Au-delà de ce constat, on ne peut que constater l’abondance des fonds et des institutions mis en œuvre pour parer à la pandémie et pour essayer d’y mettre fin. Le 10 mars, Ursula von der Leyen, la présidente de la Commission Européenne, a annoncé que la CE allait dépêcher un fonds d’investissement de 25 milliards d’euros ; le Conseil et le Parlement doivent encore entériner cette décision.

L’UE bénéficie d’un atout considérable : à savoir le caractère pluriannuel de son budget, et donc, la souplesse de sa mobilisation des fonds ; et par là même, sa flexibilité actuelle sur les critères de convergence, concédée le 17 mars par les 27 ministres des Finances. Ce même mois a été prise une décision ambivalente, mais sans doute nécessaire dans cette urgence sanitaire : 37 milliards d’euros normalement réservés à la politique de cohésion seront accordés aux Etats, ainsi qu’une garantie de prêts de 8 milliards pour relancer leur économie.

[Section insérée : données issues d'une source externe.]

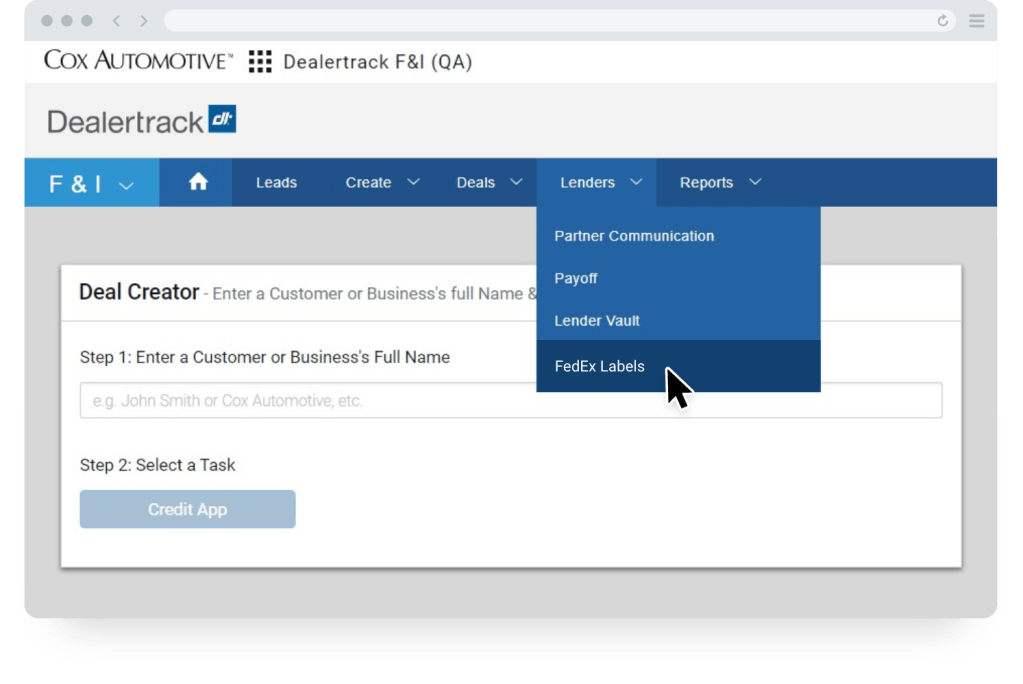Click the Home icon in navigation bar
Screen dimensions: 1023x684
196,182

Le Centre européen de prévention et de contrôle des maladies est une sorte d’OMS européenne ; c’est un instrument d’observation et d’analyse remarquable. Pour ce qui est de la recherche du vaccin contre le coronavirus, Horizon Europe, le programme de recherche européen, disposera de 140 millions de fonds. Par ailleurs, le Conseil Européen, sous les espèces de RescEU, mécanisme de lutte contre les catastrophes naturelles, achètera les équipements individuels.

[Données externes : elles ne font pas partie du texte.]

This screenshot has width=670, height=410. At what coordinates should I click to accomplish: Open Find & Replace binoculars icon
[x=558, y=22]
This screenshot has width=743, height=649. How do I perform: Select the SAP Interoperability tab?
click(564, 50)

La Banque Centrale Européenne,elle, dont on critique si souvent la roide inertie, compensera les dettes des Etats membres et de certaines entreprises (750 milliards d’euros) pour inciter les banques à concéder des prêts au taux le plus bas possible.

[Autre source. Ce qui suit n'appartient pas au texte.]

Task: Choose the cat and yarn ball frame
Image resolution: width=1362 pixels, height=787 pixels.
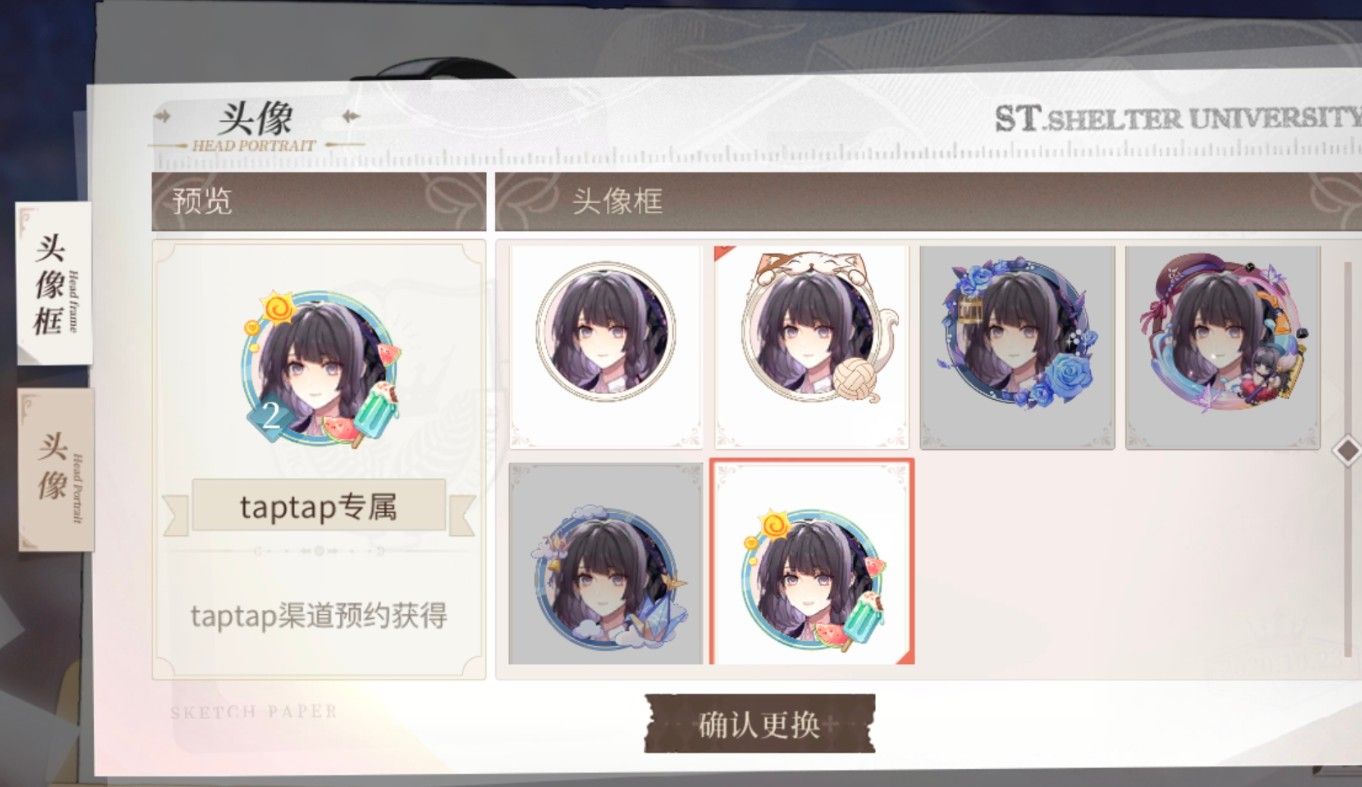Action: (x=812, y=346)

Et puis, les mesures restrictives aux frontières de l’UE, assurées par le Mécanisme contre les menaces graves pour la santé dans l’UE, fondé en 2009-2013 pour lutter contre la fièvre porcine, le Système d’alerte et de réponse pour la prévention et le contrôle des maladies transmissibles, la rétention du matériel médical et de protection pour l’UE, tout cela complète la panoplie européenne d’urgence appelée à lutter contre le COVID-19. S’ajoutent à cela les dispositifs d’urgence comme le Mécanisme de protection civile mis à contribution pour le rapatriement de ressortissants européens (notamment du Wuhan). Ce mécanisme a essuyé beaucoup de critiques en Italie à cause de sa lenteur…

Liste non entièrement exhaustive. Il faut y ajouter le Fonds de solidarité de l’UE, mobilisable en cas de catastrophe naturelle, et qu’on n’a pas encore utilisé cette année.

Tout cela forme un dispositif très remarquable, sans équivalent, qu’on qualifiera même d’admirable. Resterait à en renforcer très vite la cohésion et l’unité. L’efficacité même de la lutte contre le COVID-19 en dépendra. Ainsi que celle du combat contre d’autres éventuels malheurs, auxquels l’Europe pourrait répondre de manière très pertinente si on s’y employait activement, si s’éveillait un nouvel activisme européen. A commencer par l’injustice, les inégalités et la pauvreté.